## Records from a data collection

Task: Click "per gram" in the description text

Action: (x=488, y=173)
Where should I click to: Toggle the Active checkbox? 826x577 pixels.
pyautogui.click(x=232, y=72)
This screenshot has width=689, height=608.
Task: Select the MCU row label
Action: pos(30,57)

## Exercise objective
Reproduce every line of the listing without any change.

## Worked solution
Task: Click "per gram" in the description text

Action: (x=488, y=173)
Where should I click to: Toggle the Active checkbox? 826x577 pixels.
pyautogui.click(x=232, y=72)
This screenshot has width=689, height=608.
Task: Select the MCU row label
Action: pos(30,57)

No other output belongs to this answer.